Stored items
= = = = =

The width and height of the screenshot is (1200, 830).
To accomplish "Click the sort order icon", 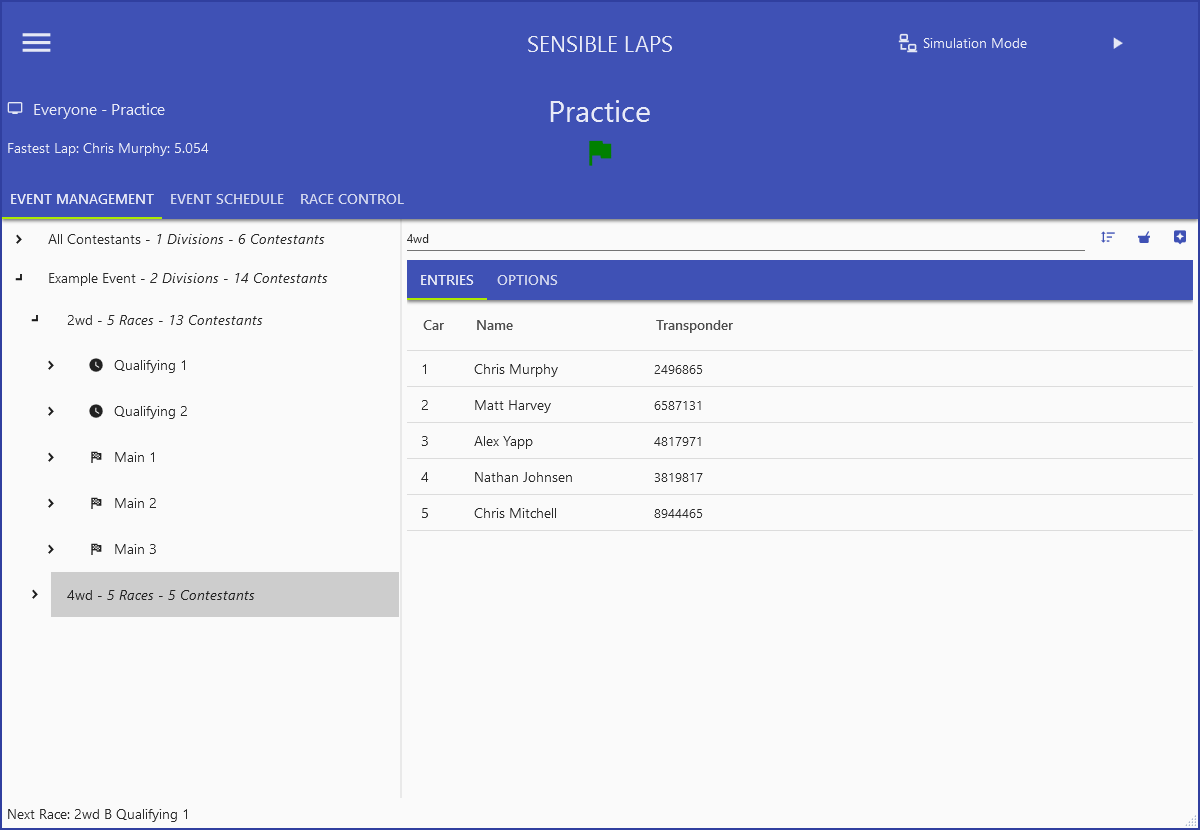I will pyautogui.click(x=1108, y=237).
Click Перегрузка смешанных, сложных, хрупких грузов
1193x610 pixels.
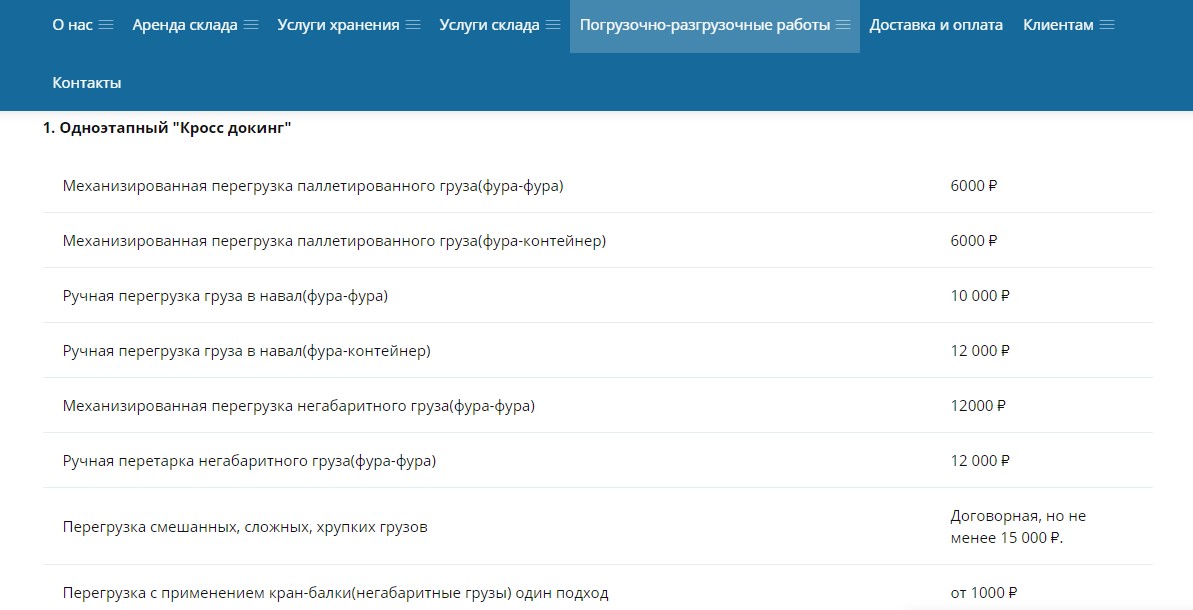tap(244, 526)
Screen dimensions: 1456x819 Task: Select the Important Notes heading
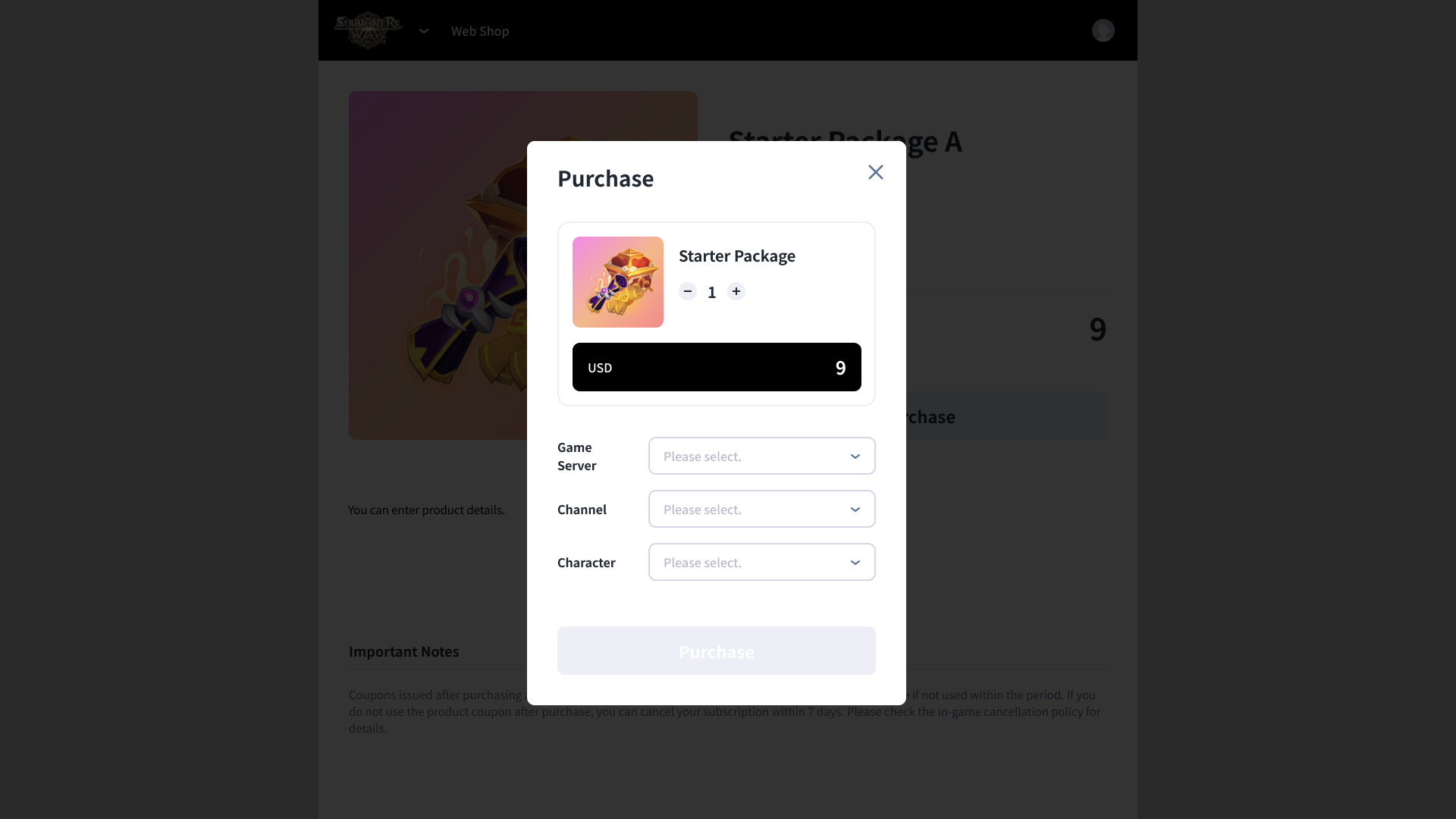click(x=404, y=651)
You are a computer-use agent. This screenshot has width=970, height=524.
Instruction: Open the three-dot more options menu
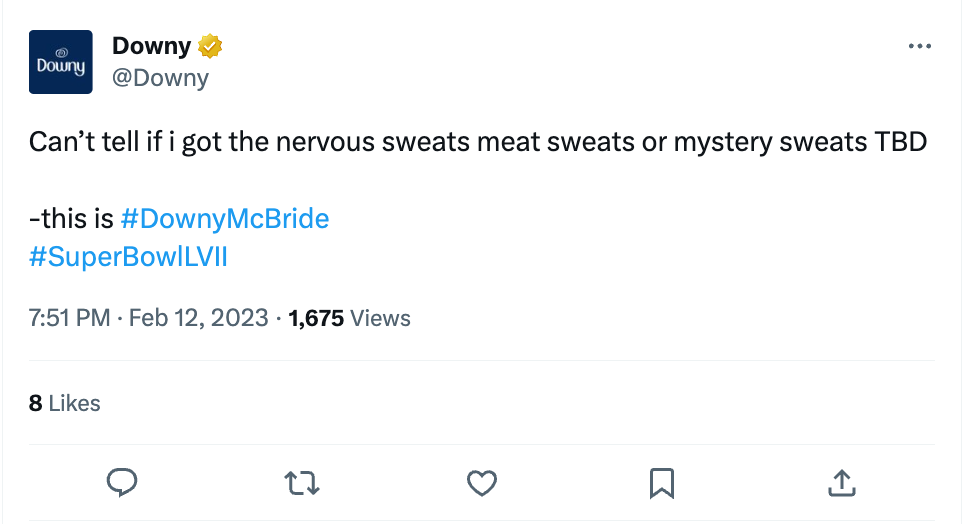[x=919, y=46]
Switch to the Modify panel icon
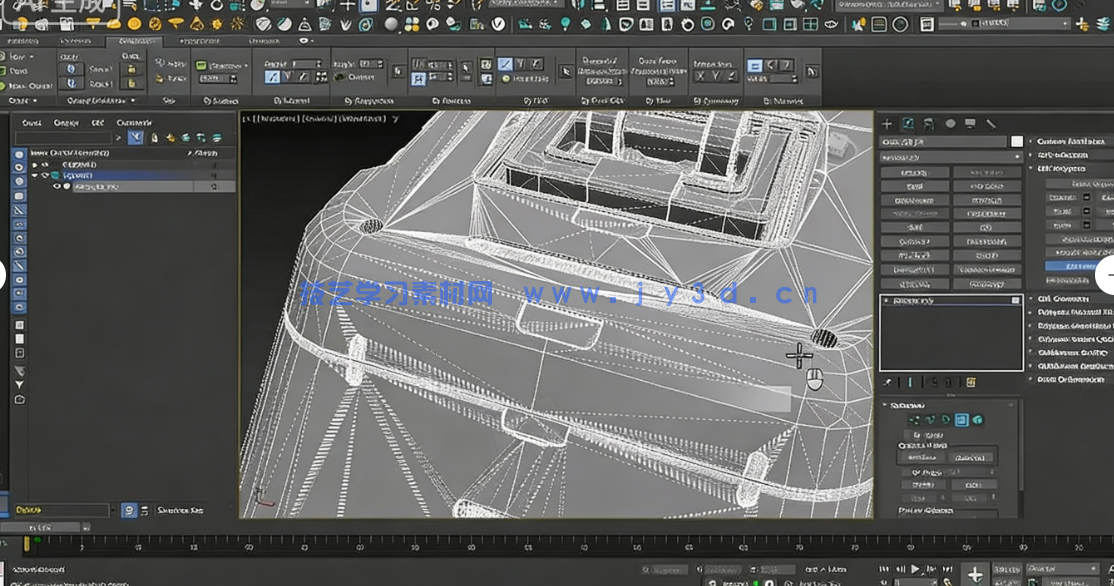The height and width of the screenshot is (586, 1114). (x=908, y=124)
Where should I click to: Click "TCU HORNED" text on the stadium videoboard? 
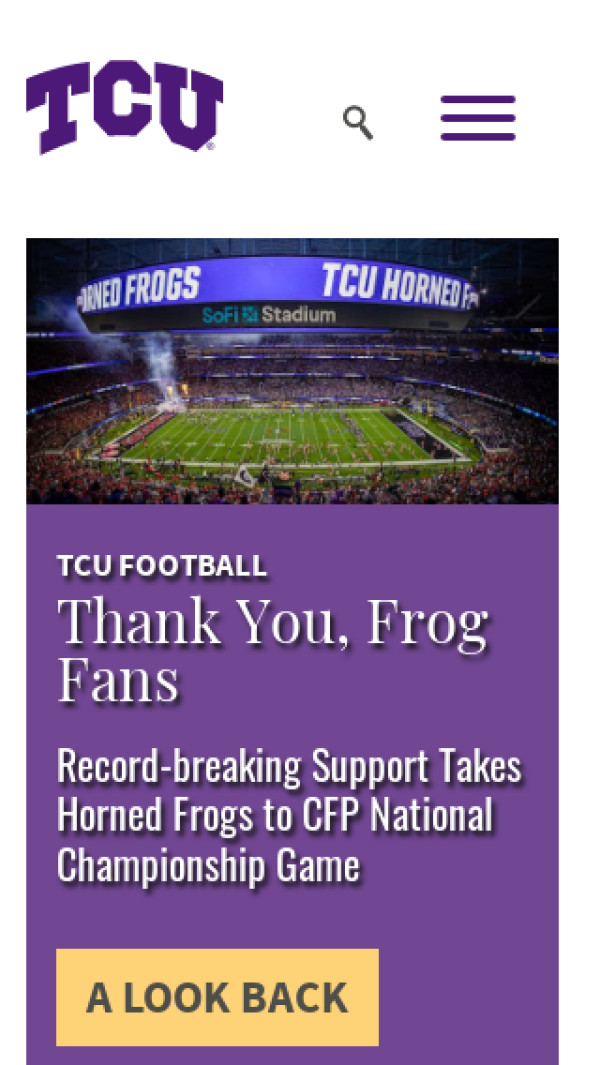tap(395, 284)
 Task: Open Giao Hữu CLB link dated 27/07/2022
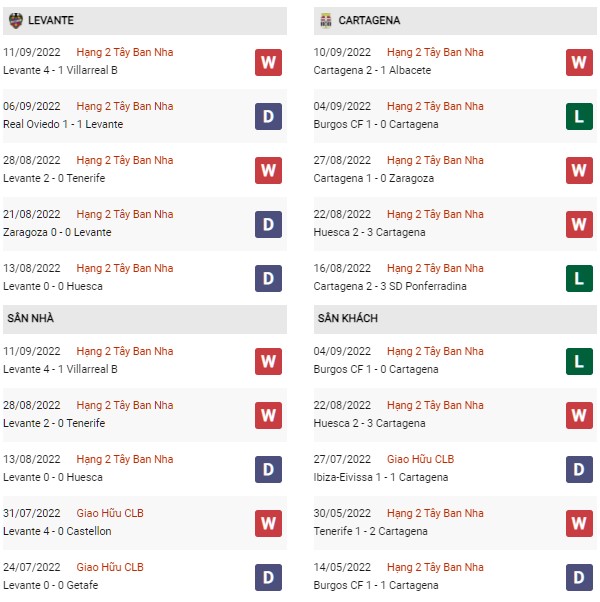(420, 459)
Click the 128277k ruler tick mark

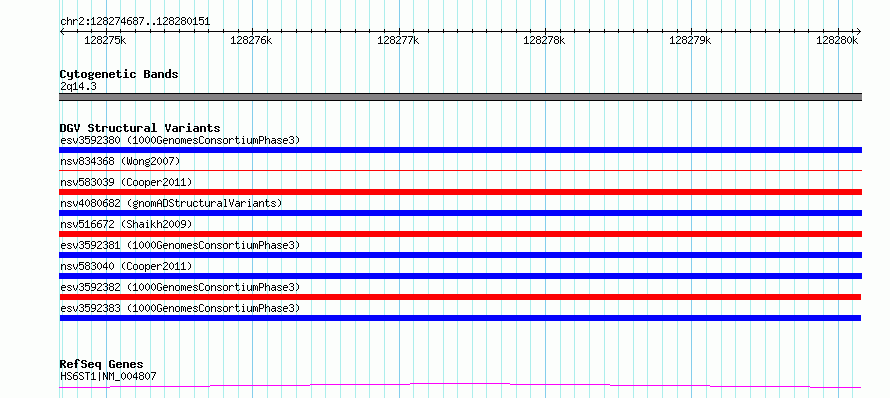399,31
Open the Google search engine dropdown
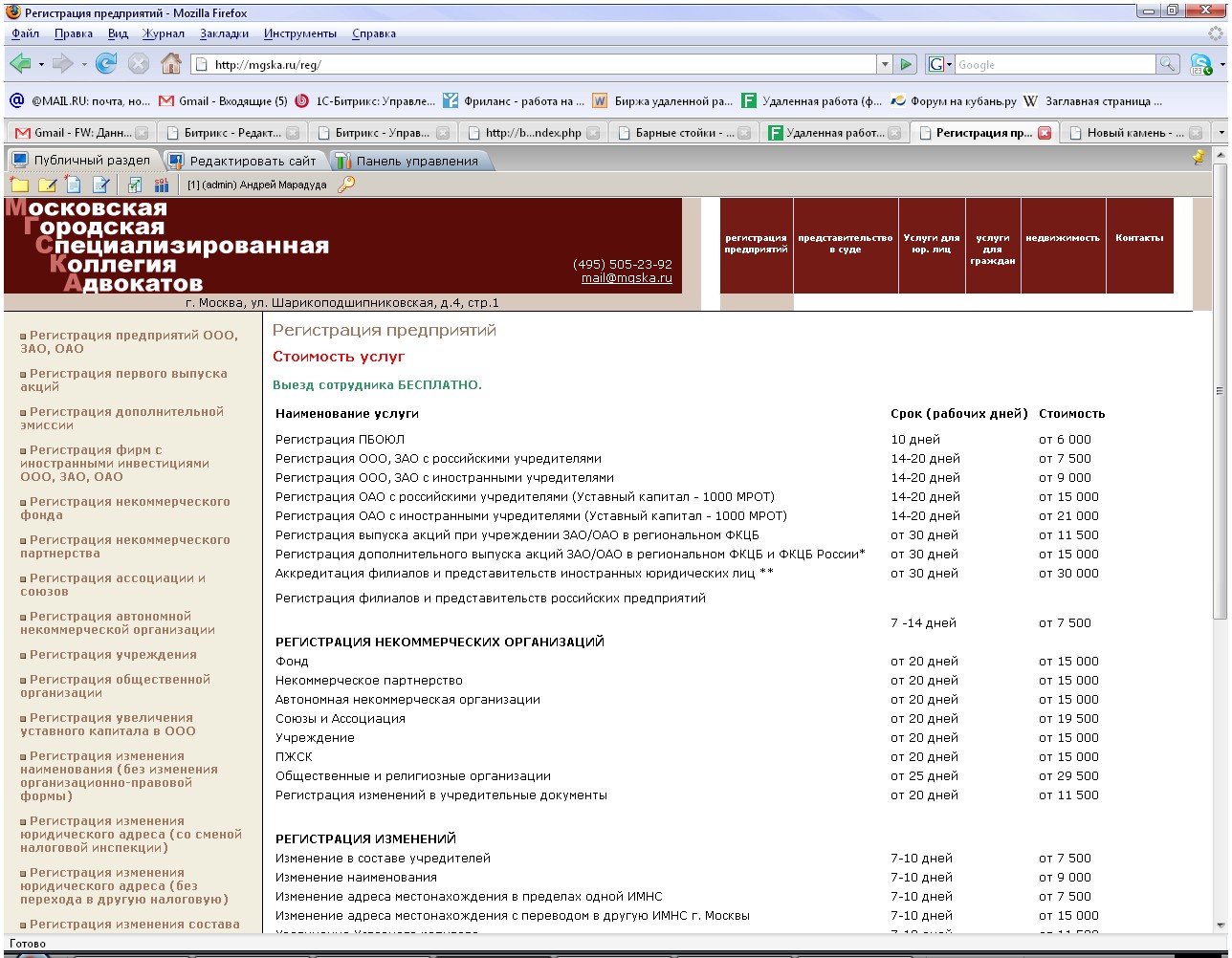The image size is (1232, 958). 939,65
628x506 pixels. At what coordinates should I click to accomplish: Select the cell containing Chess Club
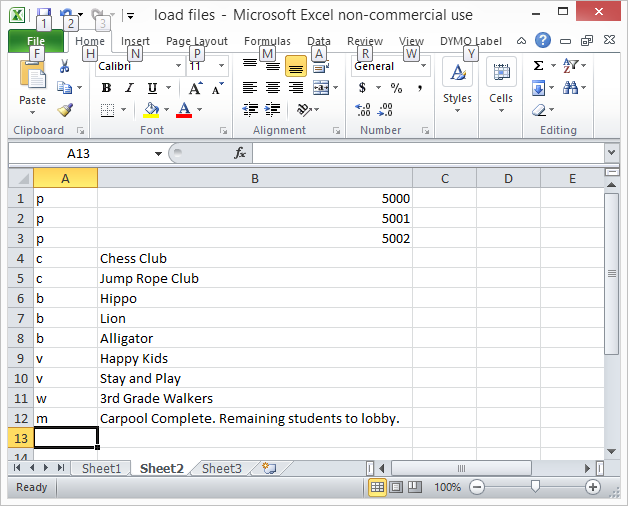click(254, 258)
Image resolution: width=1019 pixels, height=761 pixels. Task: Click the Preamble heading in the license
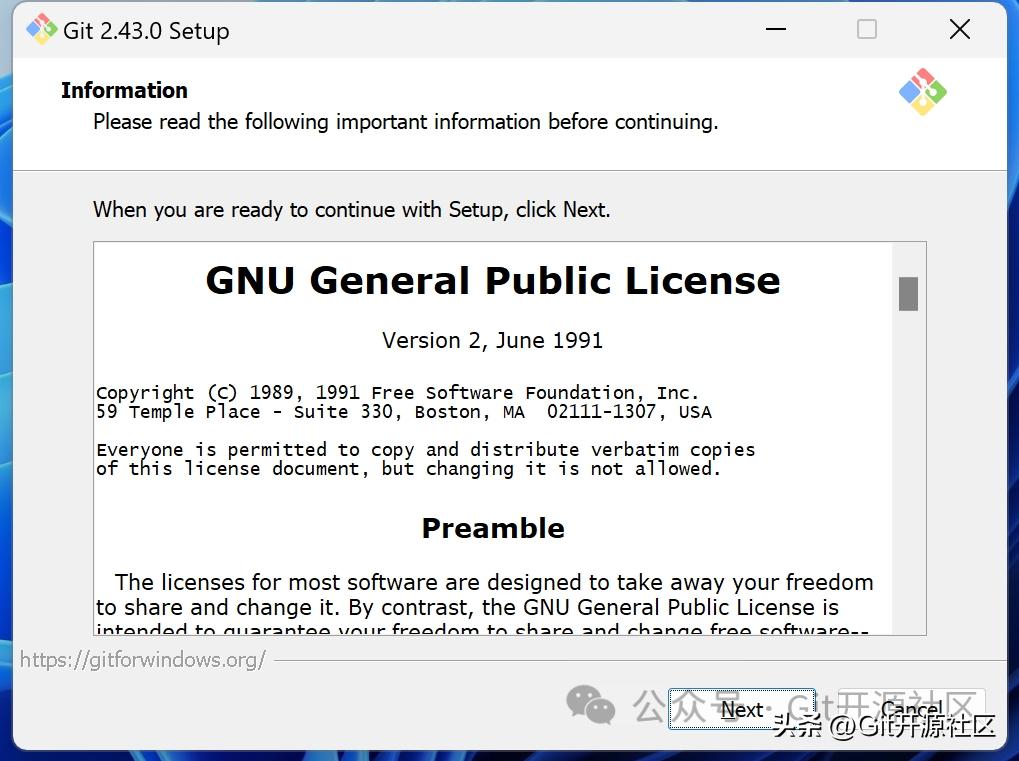tap(492, 528)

= = = = =

» ASSIGNED TASK
Output only the lines from the one that contains "Task: Open Giao" to the end of the entries above, both end lines included, and drop the pictures.

» SOLUTION FOR THIS EXERCISE
 Task: Open Giao Hữu CLB link dated 27/07/2022
(420, 459)
Click the 128277k ruler tick mark

399,31
Open the Google search engine dropdown
The image size is (1232, 958). 939,65
628x506 pixels. At what coordinates should I click to accomplish: Select the cell containing Chess Club
click(254, 258)
Image resolution: width=1019 pixels, height=761 pixels. Task: Click the Preamble heading in the license
tap(492, 528)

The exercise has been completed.